On 3/5/19 6:27 PM, jim bell wrote:
https://reason.com/blog/2019/03/05/the-nsa-has-apparently-stopped-the-domes
From an article cited in the blog post referenced above: ?When the agency then fed those numbers back to the telecoms to get the communications logs of all of the people who had been in contact with its targets, it ended up gathering some data of people unconnected to the targets. The agency had no authority to collect their information, nor a practical way to go through its large database and cull those records it should not have gathered. As a result, it decided to purge them all and start over." https://www.nytimes.com/2019/03/04/us/politics/nsa-phone-records-program-shu... So... if this presents an accurate account of the NSA's statements, the NSA has very obviously lied.
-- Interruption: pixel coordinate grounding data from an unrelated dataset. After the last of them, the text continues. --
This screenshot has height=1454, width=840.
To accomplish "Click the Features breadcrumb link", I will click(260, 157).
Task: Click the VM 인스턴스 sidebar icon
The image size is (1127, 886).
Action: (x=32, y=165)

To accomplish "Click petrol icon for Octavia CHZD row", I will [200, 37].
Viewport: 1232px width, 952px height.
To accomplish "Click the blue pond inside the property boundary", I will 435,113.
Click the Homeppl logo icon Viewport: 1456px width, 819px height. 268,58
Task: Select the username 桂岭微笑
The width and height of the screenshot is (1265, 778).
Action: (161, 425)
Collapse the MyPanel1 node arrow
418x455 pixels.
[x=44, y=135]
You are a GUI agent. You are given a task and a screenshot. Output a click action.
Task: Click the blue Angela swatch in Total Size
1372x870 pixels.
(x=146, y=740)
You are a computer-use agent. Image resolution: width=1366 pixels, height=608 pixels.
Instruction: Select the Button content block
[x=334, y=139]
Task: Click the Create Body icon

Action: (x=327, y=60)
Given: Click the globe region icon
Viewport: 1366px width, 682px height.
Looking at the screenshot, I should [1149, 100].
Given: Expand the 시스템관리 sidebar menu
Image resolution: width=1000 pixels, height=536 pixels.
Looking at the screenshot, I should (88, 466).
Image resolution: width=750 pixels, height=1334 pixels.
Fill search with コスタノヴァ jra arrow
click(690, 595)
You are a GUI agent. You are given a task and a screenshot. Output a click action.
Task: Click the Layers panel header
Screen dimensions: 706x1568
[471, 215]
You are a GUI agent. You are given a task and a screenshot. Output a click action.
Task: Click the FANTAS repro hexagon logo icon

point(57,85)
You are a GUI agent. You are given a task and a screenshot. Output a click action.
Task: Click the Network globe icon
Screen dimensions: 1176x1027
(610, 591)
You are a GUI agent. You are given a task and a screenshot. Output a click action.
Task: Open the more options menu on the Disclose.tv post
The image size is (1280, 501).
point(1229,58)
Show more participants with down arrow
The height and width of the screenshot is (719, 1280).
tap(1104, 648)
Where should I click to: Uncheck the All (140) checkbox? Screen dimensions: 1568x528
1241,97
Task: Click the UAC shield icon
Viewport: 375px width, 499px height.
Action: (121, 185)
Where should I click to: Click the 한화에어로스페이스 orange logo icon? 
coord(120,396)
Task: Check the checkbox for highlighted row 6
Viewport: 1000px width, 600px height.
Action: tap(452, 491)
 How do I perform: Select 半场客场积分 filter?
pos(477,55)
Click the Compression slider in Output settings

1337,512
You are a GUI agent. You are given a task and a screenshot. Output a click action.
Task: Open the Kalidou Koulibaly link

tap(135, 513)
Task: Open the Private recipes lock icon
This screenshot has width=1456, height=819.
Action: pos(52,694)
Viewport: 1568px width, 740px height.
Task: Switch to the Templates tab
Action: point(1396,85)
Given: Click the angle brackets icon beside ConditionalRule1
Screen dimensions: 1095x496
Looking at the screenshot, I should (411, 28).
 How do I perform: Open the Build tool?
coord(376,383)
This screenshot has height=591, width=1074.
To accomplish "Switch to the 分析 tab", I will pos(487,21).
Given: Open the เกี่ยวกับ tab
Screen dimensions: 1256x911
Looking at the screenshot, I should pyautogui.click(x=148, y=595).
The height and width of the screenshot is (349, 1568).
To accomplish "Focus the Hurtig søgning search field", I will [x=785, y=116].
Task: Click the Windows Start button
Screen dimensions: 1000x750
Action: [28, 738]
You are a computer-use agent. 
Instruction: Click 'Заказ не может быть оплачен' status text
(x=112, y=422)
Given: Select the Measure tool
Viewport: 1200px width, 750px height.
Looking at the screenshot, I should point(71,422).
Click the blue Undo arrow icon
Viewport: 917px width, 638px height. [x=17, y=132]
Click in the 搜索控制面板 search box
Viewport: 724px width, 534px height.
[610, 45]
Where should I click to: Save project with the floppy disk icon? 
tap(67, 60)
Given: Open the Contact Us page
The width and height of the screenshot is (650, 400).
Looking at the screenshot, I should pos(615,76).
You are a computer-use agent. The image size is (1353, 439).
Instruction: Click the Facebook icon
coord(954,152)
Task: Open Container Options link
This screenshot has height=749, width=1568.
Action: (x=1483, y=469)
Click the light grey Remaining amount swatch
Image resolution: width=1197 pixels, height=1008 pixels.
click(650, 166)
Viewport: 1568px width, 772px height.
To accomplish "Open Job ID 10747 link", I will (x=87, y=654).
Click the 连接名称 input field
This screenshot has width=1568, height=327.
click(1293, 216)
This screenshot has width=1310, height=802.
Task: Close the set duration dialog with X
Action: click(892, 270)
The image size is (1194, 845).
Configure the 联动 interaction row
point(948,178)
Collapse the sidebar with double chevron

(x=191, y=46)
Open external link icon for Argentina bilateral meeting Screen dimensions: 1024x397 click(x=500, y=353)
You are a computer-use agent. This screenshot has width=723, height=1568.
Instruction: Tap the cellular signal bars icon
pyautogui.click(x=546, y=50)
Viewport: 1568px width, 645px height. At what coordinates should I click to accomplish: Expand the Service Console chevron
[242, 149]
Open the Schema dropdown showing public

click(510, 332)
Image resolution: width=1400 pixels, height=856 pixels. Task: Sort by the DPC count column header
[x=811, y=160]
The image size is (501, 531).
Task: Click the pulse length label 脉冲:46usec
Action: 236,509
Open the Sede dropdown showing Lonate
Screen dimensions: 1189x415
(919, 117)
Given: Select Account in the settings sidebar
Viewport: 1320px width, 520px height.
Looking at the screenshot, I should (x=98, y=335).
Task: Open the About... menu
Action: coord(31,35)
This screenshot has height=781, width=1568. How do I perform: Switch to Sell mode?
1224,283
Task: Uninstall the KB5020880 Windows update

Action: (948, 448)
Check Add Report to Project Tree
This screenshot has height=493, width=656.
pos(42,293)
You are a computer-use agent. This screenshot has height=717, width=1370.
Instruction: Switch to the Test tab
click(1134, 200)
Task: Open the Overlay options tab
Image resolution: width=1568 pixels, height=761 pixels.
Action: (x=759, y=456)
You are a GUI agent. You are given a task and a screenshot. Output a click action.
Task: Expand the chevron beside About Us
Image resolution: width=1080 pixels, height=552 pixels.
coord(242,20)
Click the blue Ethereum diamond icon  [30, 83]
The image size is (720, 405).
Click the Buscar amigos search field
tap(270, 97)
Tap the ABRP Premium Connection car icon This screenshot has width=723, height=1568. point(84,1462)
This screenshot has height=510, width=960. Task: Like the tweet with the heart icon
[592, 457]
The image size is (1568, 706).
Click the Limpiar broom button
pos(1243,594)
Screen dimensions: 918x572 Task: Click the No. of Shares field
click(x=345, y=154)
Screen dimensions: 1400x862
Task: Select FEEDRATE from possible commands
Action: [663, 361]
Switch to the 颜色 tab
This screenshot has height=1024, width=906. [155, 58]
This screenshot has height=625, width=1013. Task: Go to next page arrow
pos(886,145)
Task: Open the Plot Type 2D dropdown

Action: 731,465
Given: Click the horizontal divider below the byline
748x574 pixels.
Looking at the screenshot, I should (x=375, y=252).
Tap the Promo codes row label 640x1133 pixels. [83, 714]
No "practical way to go through its large database and cull those records it should not have gathered"? When in fact, a single query based on the unique identifiers of "authorized" collection targets could grind through those records and delete all that did not include such an identifier in any of the fields. Granted, that might have taken weeks to set up and test and days to run against the 'live' data, costing thousands of dollars worth of burn rate: But that constitutes FAR less than the proverbial drop in the bucket, relative to NSA's staff, technology and budget resources. An operation purging all but "contacts of contacts" would have taken an order of magnitude longer, and so forth with 3rd hand contacts, etc. But IF that database was of any potential use at all for targeting people on enemies' lists for detailed social network profiling (as intended), by definition a clean-up process falls within the scope of NSA capacity and budgets. My guess? The specific program initially exposed by the Snowden docs outlived its usefulness, as a next generation program doing the same job "better, stronger, faster" displaced it. That new program does not exist for legislative and legal purposes, because nobody outside compartments with authorized access to it knows it exists. Considering that U.S. public policy embraces mass murder "in The National Interest," just recording and saving everything that crosses the network for later use in retroactive surveillance raises no possible "moral" or "legal" issues. Hell, consider what archive.org, a nonprofit, manages to do. Example: https://web.archive.org/web/20190130133923/https://www.brookings.edu/researc...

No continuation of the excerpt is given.